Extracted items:
** START **
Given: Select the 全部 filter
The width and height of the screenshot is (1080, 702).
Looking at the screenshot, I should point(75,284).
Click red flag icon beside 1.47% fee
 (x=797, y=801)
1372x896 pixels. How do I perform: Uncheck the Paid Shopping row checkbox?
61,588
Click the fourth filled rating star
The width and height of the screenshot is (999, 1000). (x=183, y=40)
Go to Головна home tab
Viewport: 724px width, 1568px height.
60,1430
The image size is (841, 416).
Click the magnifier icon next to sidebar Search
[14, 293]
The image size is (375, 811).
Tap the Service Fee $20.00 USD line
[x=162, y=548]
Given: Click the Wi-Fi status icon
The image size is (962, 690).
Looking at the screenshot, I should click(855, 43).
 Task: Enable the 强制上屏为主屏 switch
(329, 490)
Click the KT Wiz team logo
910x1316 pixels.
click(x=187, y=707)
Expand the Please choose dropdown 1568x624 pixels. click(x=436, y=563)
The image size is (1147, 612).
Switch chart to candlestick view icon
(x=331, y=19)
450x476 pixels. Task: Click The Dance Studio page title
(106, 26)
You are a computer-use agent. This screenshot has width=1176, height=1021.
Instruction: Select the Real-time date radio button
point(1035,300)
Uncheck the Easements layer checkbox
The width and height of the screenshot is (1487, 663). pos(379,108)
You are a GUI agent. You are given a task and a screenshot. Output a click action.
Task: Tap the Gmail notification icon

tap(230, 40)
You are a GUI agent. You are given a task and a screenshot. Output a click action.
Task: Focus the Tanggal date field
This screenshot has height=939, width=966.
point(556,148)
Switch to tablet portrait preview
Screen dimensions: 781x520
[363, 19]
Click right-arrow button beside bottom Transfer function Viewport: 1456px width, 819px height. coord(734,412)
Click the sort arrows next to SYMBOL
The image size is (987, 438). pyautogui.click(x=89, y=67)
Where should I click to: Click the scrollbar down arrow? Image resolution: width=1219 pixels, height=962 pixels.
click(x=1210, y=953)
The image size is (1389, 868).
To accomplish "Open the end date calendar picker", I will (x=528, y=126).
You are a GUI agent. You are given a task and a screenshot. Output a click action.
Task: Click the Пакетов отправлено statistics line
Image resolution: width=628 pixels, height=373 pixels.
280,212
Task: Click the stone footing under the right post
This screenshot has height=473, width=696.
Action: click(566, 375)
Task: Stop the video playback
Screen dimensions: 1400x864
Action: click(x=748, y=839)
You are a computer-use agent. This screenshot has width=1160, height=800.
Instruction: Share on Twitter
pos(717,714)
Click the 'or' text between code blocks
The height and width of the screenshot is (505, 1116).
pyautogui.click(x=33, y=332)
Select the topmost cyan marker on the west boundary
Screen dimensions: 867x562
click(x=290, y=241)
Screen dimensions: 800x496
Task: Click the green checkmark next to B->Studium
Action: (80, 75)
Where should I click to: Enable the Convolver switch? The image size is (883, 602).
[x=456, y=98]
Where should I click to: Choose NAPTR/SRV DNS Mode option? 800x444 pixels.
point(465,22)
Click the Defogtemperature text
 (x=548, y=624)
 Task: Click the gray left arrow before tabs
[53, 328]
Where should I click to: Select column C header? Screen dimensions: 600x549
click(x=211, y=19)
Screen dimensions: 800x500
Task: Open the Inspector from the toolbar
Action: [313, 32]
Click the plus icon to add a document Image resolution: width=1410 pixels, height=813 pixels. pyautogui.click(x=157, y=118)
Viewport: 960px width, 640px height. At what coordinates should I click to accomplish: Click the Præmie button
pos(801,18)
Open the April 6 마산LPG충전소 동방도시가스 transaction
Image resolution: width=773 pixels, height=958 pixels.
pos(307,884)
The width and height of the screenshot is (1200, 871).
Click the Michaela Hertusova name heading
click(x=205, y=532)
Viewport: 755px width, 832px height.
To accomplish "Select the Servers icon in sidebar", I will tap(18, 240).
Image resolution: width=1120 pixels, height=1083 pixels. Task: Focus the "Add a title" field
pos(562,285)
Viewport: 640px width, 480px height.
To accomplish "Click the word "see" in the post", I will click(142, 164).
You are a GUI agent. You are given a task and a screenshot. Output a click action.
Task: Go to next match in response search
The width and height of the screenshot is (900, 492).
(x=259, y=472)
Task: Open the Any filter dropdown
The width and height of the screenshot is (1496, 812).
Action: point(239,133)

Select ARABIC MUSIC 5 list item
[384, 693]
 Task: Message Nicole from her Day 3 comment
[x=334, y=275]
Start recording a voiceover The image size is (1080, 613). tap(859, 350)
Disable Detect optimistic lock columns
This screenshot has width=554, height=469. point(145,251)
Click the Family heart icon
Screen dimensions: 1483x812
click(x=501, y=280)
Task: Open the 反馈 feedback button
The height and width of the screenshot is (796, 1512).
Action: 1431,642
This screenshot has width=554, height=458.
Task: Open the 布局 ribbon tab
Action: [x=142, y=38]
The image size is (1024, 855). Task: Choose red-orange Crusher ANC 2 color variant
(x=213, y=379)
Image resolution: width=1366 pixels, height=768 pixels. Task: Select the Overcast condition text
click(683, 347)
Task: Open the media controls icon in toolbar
** END **
__Your task__
Reproduce every item above verbatim, keeping each line unchanged and in its original order.

__Expected output__
Given: Select the 全部 filter
The width and height of the screenshot is (1080, 702).
Looking at the screenshot, I should point(75,284).
Click red flag icon beside 1.47% fee
 (x=797, y=801)
1372x896 pixels. How do I perform: Uncheck the Paid Shopping row checkbox?
61,588
Click the fourth filled rating star
The width and height of the screenshot is (999, 1000). (x=183, y=40)
Go to Головна home tab
Viewport: 724px width, 1568px height.
60,1430
The image size is (841, 416).
Click the magnifier icon next to sidebar Search
[14, 293]
The image size is (375, 811).
Tap the Service Fee $20.00 USD line
[x=162, y=548]
Given: Click the Wi-Fi status icon
The image size is (962, 690).
Looking at the screenshot, I should click(855, 43).
 Task: Enable the 强制上屏为主屏 switch
(329, 490)
Click the KT Wiz team logo
910x1316 pixels.
click(x=187, y=707)
Expand the Please choose dropdown 1568x624 pixels. click(x=436, y=563)
The image size is (1147, 612).
Switch chart to candlestick view icon
(x=331, y=19)
450x476 pixels. Task: Click The Dance Studio page title
(106, 26)
You are a computer-use agent. This screenshot has width=1176, height=1021.
Instruction: Select the Real-time date radio button
point(1035,300)
Uncheck the Easements layer checkbox
The width and height of the screenshot is (1487, 663). pos(379,108)
You are a GUI agent. You are given a task and a screenshot. Output a click action.
Task: Tap the Gmail notification icon

tap(230, 40)
You are a GUI agent. You are given a task and a screenshot. Output a click action.
Task: Focus the Tanggal date field
This screenshot has height=939, width=966.
point(556,148)
Switch to tablet portrait preview
Screen dimensions: 781x520
[363, 19]
Click right-arrow button beside bottom Transfer function Viewport: 1456px width, 819px height. coord(734,412)
Click the sort arrows next to SYMBOL
The image size is (987, 438). pyautogui.click(x=89, y=67)
Where should I click to: Click the scrollbar down arrow? Image resolution: width=1219 pixels, height=962 pixels.
click(x=1210, y=953)
The image size is (1389, 868).
To accomplish "Open the end date calendar picker", I will (x=528, y=126).
You are a GUI agent. You are given a task and a screenshot. Output a click action.
Task: Click the Пакетов отправлено statistics line
Image resolution: width=628 pixels, height=373 pixels.
280,212
Task: Click the stone footing under the right post
This screenshot has height=473, width=696.
Action: click(566, 375)
Task: Stop the video playback
Screen dimensions: 1400x864
Action: click(x=748, y=839)
You are a computer-use agent. This screenshot has width=1160, height=800.
Instruction: Share on Twitter
pos(717,714)
Click the 'or' text between code blocks
The height and width of the screenshot is (505, 1116).
pyautogui.click(x=33, y=332)
Select the topmost cyan marker on the west boundary
Screen dimensions: 867x562
click(x=290, y=241)
Screen dimensions: 800x496
Task: Click the green checkmark next to B->Studium
Action: (80, 75)
Where should I click to: Enable the Convolver switch? The image size is (883, 602).
[x=456, y=98]
Where should I click to: Choose NAPTR/SRV DNS Mode option? 800x444 pixels.
point(465,22)
Click the Defogtemperature text
 (x=548, y=624)
 Task: Click the gray left arrow before tabs
[53, 328]
Where should I click to: Select column C header? Screen dimensions: 600x549
click(x=211, y=19)
Screen dimensions: 800x500
Task: Open the Inspector from the toolbar
Action: [313, 32]
Click the plus icon to add a document Image resolution: width=1410 pixels, height=813 pixels. pyautogui.click(x=157, y=118)
Viewport: 960px width, 640px height. At what coordinates should I click to accomplish: Click the Præmie button
pos(801,18)
Open the April 6 마산LPG충전소 동방도시가스 transaction
Image resolution: width=773 pixels, height=958 pixels.
pos(307,884)
The width and height of the screenshot is (1200, 871).
Click the Michaela Hertusova name heading
click(x=205, y=532)
Viewport: 755px width, 832px height.
To accomplish "Select the Servers icon in sidebar", I will tap(18, 240).
Image resolution: width=1120 pixels, height=1083 pixels. Task: Focus the "Add a title" field
pos(562,285)
Viewport: 640px width, 480px height.
To accomplish "Click the word "see" in the post", I will click(142, 164).
You are a GUI agent. You are given a task and a screenshot. Output a click action.
Task: Go to next match in response search
The width and height of the screenshot is (900, 492).
(x=259, y=472)
Task: Open the Any filter dropdown
The width and height of the screenshot is (1496, 812).
Action: point(239,133)

Select ARABIC MUSIC 5 list item
[384, 693]
 Task: Message Nicole from her Day 3 comment
[x=334, y=275]
Start recording a voiceover The image size is (1080, 613). tap(859, 350)
Disable Detect optimistic lock columns
This screenshot has width=554, height=469. point(145,251)
Click the Family heart icon
Screen dimensions: 1483x812
click(x=501, y=280)
Task: Open the 反馈 feedback button
The height and width of the screenshot is (796, 1512).
Action: 1431,642
This screenshot has width=554, height=458.
Task: Open the 布局 ribbon tab
Action: [x=142, y=38]
The image size is (1024, 855). Task: Choose red-orange Crusher ANC 2 color variant
(x=213, y=379)
Image resolution: width=1366 pixels, height=768 pixels. Task: Select the Overcast condition text
click(683, 347)
Task: Open the media controls icon in toolbar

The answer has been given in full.